Este texto é dedicado à minha mãe e à minha esposa …

 

“Alguém disse …

… que um filho está no ventre durante nove meses; esse alguém não sabe que um filho está no coração por toda a vida.

 

… que seis semanas depois de se dar à luz se volta à normalidade; esse alguém não sabe que depois de se dar à luz não existe normalidade.

 

… que se aprende a ser mãe instintivamente; esse alguém nunca foi às compras com uma criança de três anos.

 

… que ‘bons pais’ fazem ‘bons filhos’; esse alguém pensa que as crianças vêm com manual de instruções e garantia.

 

… que as ‘boas’ mães nunca gritam; esse alguém nunca viu o filho quebrar a janela do vizinho com a bola.

 

… que não é necessário uma boa educação para se ser mãe; esse alguém nunca ajudou o filho a estudar matemática.

 

… que não se pode amar o quinto filho como o primeiro; esse alguém não teve cinco filhos.

 

… que não se pode encontrar nos livros todas as respostas às perguntas sobre como criar filhos; esse alguém nunca teve um filho que colocou um feijão no nariz.

 

… que o mais difícil de se ser mãe é o parto; esse alguém nunca deixou o filho no primeiro dia de creche.

 

… que uma mãe pode fazer o seu trabalho com os olhos fechados e uma mão atada atrás das costas; esse alguém nunca organizou uma festa de aniversário para a sua filha.
 
 

 

… que uma mãe pode deixar de se preocupar com os filhos qundo se casam; esse alguém não sabe que o casamento agrega genros e noras ao coração de uma mãe.

 

… que o trabalho de uma mãe termina quando o último filho sai de casa; esse alguém não tem netos.

 

… que uma mãe sabe que o seu filho a ama, por isso não é necessário dizer-lhe; esse alguém não é mãe.

 

… que uma mãe não necessita da compreensão e do ‘eu gosto muito de ti’ de um filho; esse alguém não é filho.”
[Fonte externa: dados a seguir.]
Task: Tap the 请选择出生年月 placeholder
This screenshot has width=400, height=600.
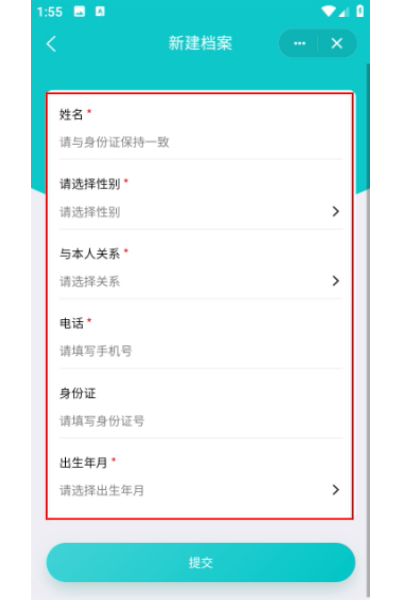Action: 102,490

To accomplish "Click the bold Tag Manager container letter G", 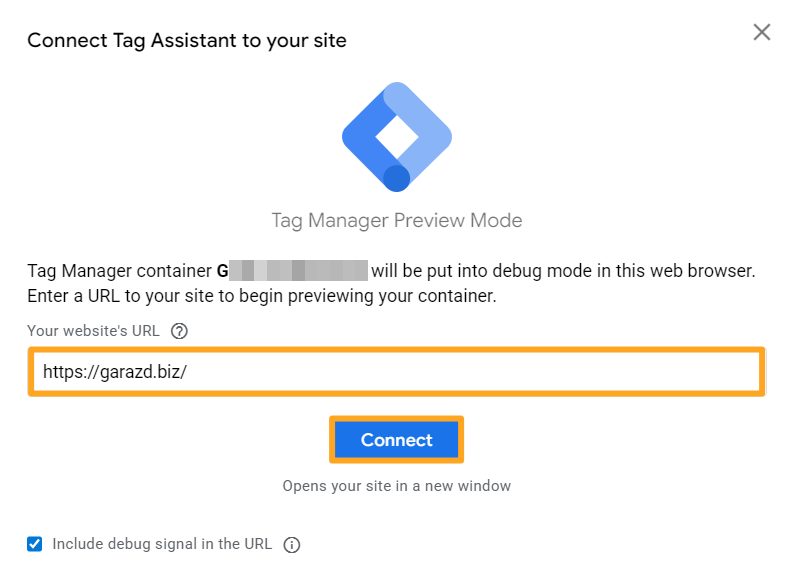I will [x=222, y=271].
~ por rmarques em Junho 28, 2008.

Uma resposta to “Alguém disse …”

  1. OI Rafa,
    Adorei estas verdades, realmente só quem é mãe é capaz de saber e sentir tudo isso, é um sentimento simplesmente “inexplicável”. A mãe (e o pai também) que sente e entende o significado de dar a vida a uma criança, jamais o joga pelas janelas ou o abandona na rua, mas sim dá a vida por eles.